- [RECORDS PROVIDED]
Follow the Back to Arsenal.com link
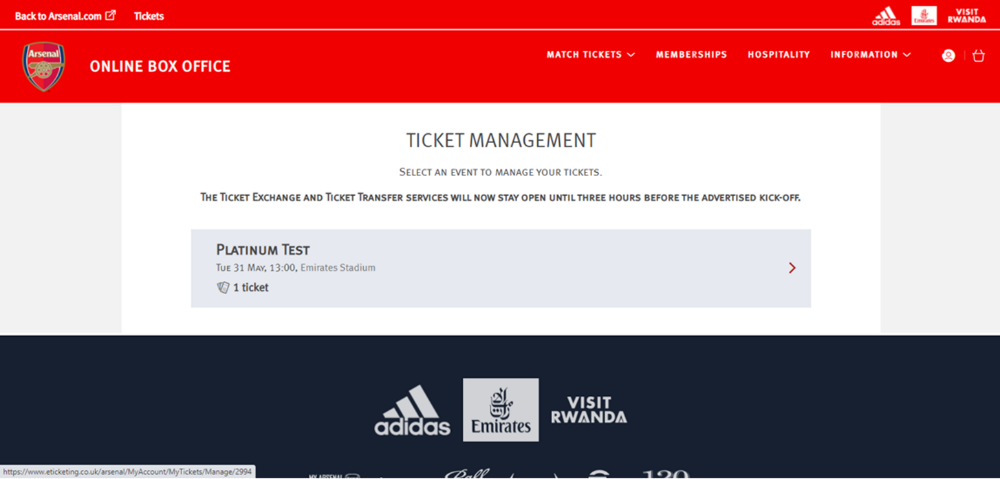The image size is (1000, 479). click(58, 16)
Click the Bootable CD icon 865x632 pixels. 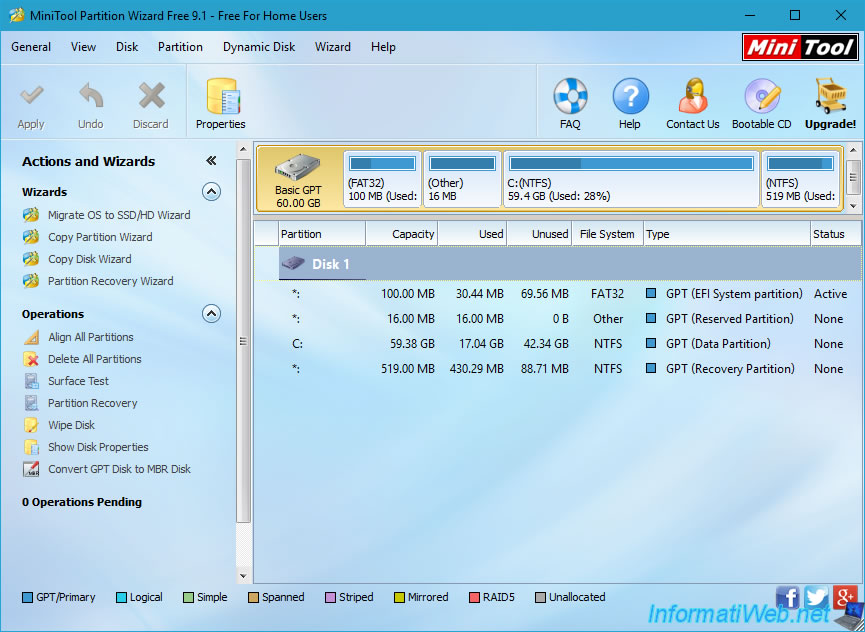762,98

==

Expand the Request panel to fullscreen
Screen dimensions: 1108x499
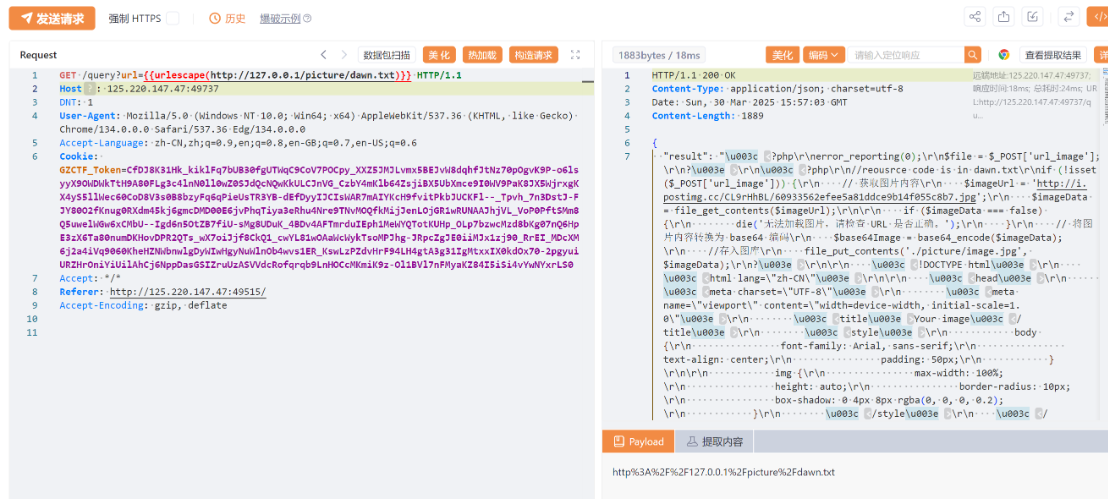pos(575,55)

- [WRITTEN EXERCISE] Copy out every line in the listing above that contains the word "fullscreen".

- [REPLY TO THE EXERCISE]
Expand the Request panel to fullscreen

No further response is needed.